Abstract

Urethral reconstruction of complex hypospadias or epispadias continues to present a significant challenge. Buccal mucosa as an onlay or tube graft is an excellent option when faced with paucity of penile skin. We identified the factors that lead to success or failure in these repairs. During 6 years we placed 34 buccal mucosal grafts in 31 patients to repair complex hypospadias and epispadias. Penile skin was preferentially used for urethroplasty but a free buccal mucosal graft was used for reconstruction due to lack of adequate penile skin. The cases were complicated with an average of 5 previous unsuccessful repairs each in 16. Grafts ranged from 1.5 to 10 cm. and 10 patients required pieced grafts.
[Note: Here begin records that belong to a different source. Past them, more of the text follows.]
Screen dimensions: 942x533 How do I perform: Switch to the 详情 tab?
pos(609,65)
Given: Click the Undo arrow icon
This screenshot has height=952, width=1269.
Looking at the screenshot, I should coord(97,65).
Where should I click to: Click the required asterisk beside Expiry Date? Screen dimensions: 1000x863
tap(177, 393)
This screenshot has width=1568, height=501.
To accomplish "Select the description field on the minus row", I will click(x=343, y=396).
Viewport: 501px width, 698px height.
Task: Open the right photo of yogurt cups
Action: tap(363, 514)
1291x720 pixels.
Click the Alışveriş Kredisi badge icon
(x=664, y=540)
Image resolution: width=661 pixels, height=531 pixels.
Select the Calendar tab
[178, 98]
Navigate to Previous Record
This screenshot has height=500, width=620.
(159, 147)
We created 1 combination, 16 onlay and 17 full tube grafts. Buccal mucosa was used with a Thiersch-Duplay urethroplasty in 8 patients. Anastomotic stricture in 5 patients was proximal in 4. Fistula was a complication in 13 grafts that generally developed on the distal shaft, particularly at the coronal cuff. Of the 7 patients who underwent proximal Thiersch-Duplay urethroplasty with a distal buccal graft 6 had a coronal fistula. Fistula was more common with tube and pieced than with onlay grafts. Fistula is overwhelmingly the most common complication after buccal mucosal graft urethroplasty. Most fistulas develop at the coronal cuff, and we suspect that skin coverage and potential blood supply have not been good in that region. Anticipation of this problem during stage 1 of hypospadias repair would allow more advantageous distribution of the existing penile skin. Good distal skin coverage cannot be compromised in these complex cases.